ベッドの端で丸くなる私に何かが触れました。
恐る恐る顔を向けるとアンリ様の手が私に体に当たっていました。もちろんアンリ様は寝ています。

「〜〜〜!?」
顔が沸騰するかと思いました。けど、アンリ様の寝言を聞いて急にそれが冷めました。

「・・・・パメラ」

私、テュティス・フォーレストはそうやって毎晩複雑な夜をおくっています。


      ※      ※      ※


「冴えない面だね」
「あんたには負けるさ」

朝、宿の1階で朝食を出してきた店のおかみと友好的な挨拶を交わす。

「アンリ様、今日はどうされます?」
「・・・・・そうだな・・おい、おかみ」

皿を数個並べるのがやっとのテーブルでテュティスと顔を付き合わせながら食事をとる。
ここに来て既に4日、おかみから情報を買っていたがどうもブラフだったようだ。
文句の一つでも言っておかなくては気が済まない。

だが、朝食の用意に忙しいのか何度呼んでもこちらに来ない。
周りを見渡していると、隣のテーブルの声が無遠慮に耳に入ってきた。

「ねえ、本当にこの辺りに出るのディアナ隊長さん?」
「間違いは無い、昨日北の森に探しに行った者達が戻ってきていないそうだ
 それと、ベルティ。その呼び方はやめるようにと何度も言ったはずだがな」

人数は6人、空いている席にも料理が置いてある所を見ると、まだ他に連れがいるようだ。

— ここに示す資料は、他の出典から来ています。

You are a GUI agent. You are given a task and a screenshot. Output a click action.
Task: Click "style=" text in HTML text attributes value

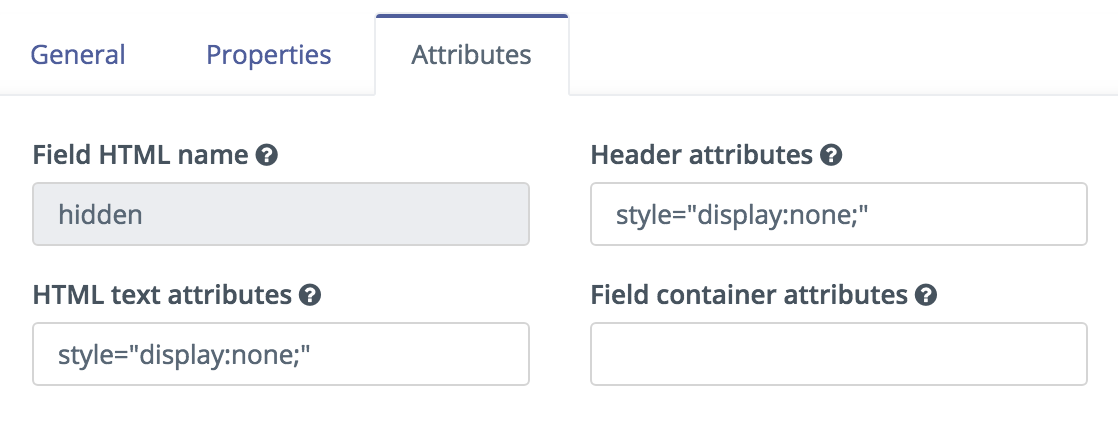click(92, 355)
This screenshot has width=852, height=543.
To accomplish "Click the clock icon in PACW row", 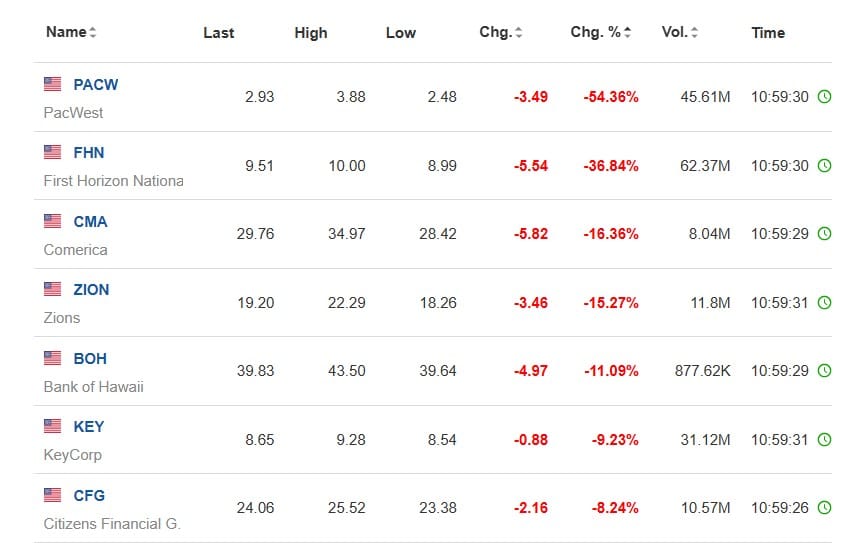I will 824,97.
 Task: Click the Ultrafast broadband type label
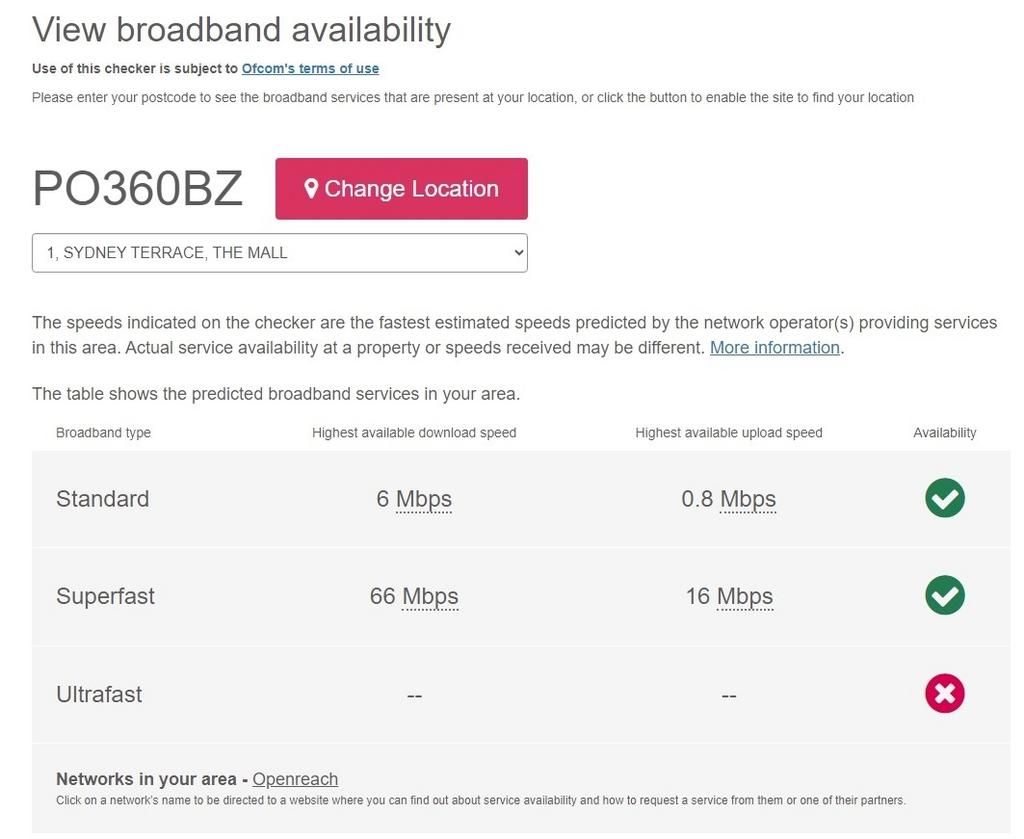[99, 694]
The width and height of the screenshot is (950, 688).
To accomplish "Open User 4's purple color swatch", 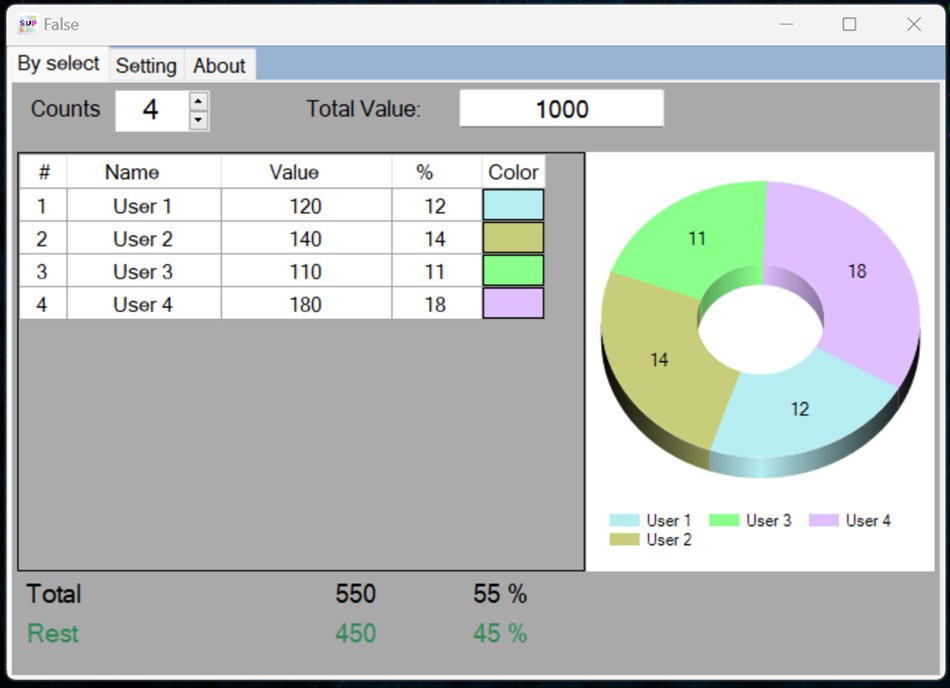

外の風景を見る振りをして、窓に映り込む隣のテーブルの人物達を確認する。
こちらより大きめのテーブルに歌姫と・・。

「アンリ様、あの・・」
「食事を続けろ」

軍人だ。テュティスが緊張するのがわかる。
何故ここにいる?シュピルドーゼ軍はほぼ全て最前線のはずだ。
まあ、白銀の暁である事がばれたとしても多少面倒になるだけだが飯が更に不味く感じる。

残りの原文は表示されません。